Cotton was ‘not completely left out’ of 2014 farm law

At a House Agriculture subcommittee hearing early this month, the National Cotton Council, an industry trade group, said growers are “vulnerable to further instability” due to low cotton prices, and lack the protection offered to other producers by farm subsidies. Economist Carl Zulauf of Ohio State University says the industry understated the federal support that is available.

“Contrary to the concerns … cotton farmers were not completely left out of the 2014 Farm Bill,” Zulauf wrote at farmdoc Daily, listing four types of assistance aside from the so-called STAX program, created as the successor to traditional cotton subsidies. Federally subsidized crop insurance is available, he said, along with so-called marketing loans that effectively create a minimum price for cotton.
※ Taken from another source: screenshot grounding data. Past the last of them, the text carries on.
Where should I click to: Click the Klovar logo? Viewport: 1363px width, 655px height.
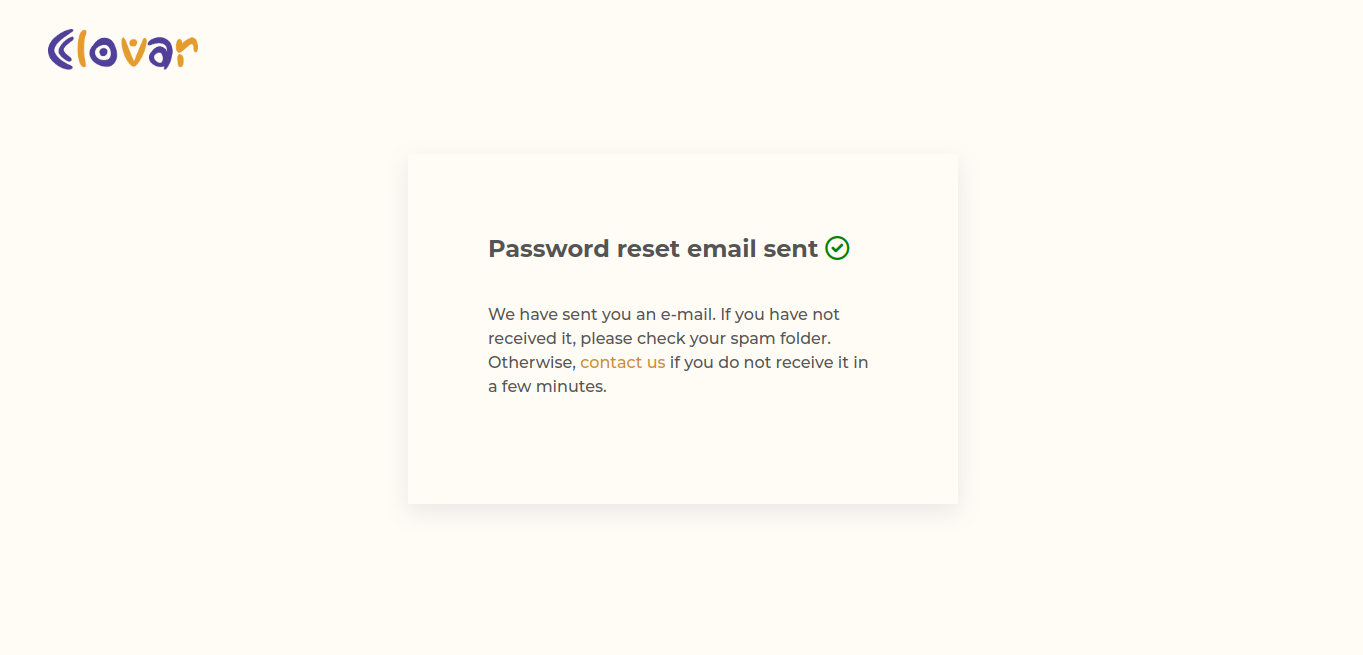tap(122, 48)
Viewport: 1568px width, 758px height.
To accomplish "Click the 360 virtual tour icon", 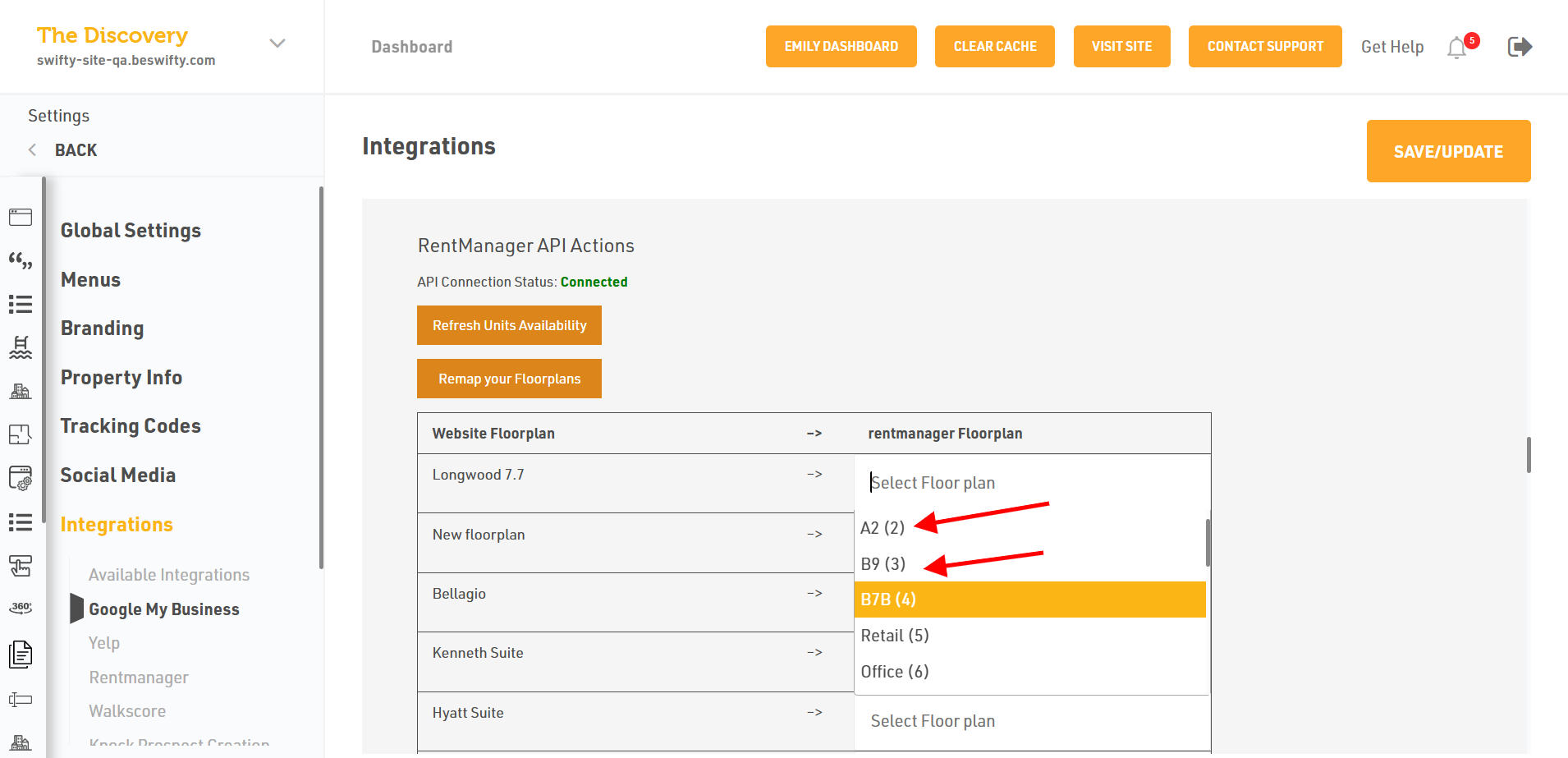I will click(x=21, y=608).
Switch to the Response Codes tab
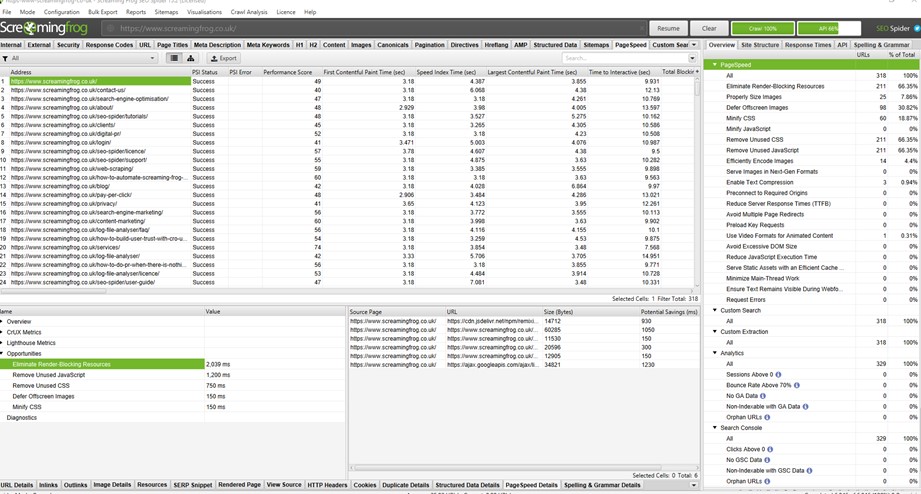The width and height of the screenshot is (921, 494). (109, 45)
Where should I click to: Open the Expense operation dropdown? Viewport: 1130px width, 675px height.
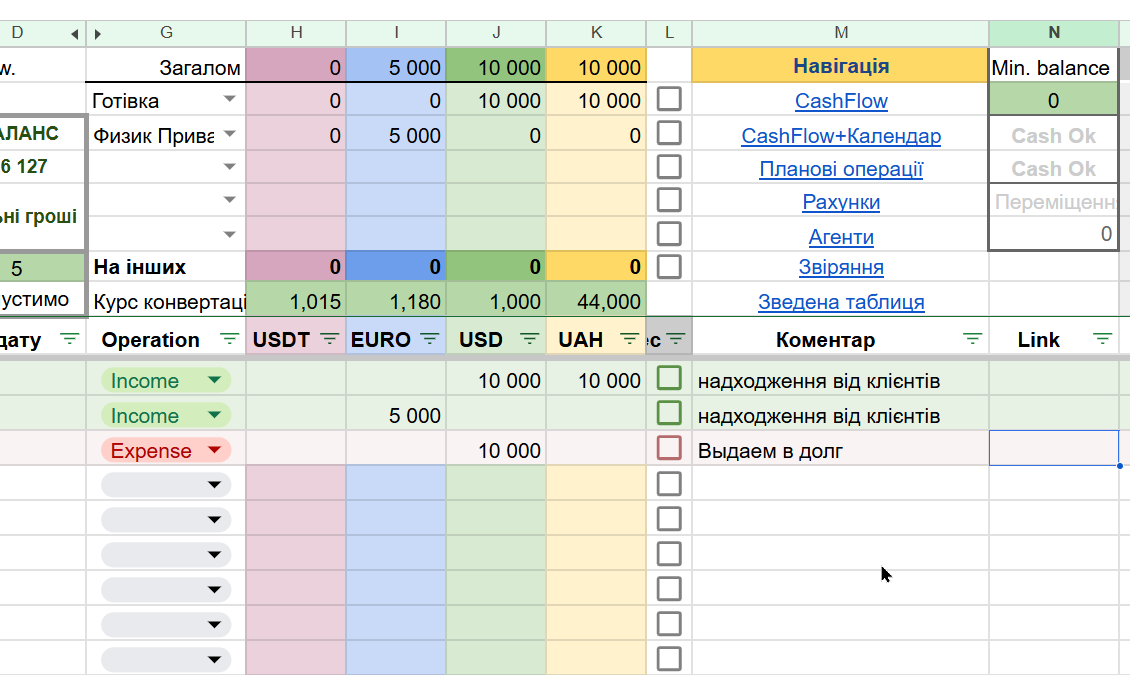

During the farm law’s first two years, while STAX was being implemented, growers received $487 million in transition payments. And farmers are eligible for crop subsidies if they grow grains or oilseeds on land that historically was planted to cotton. The USDA estimates it paid $593 million in supports for eligible crops grown on such “generic” base acres in 2014 and 2015.

The cotton industry says STAX, a revenue insurance policy, has proved inadequate because of low market prices. The industry wants to return cotton to the same subsidy programs offered to the other major U.S. crops.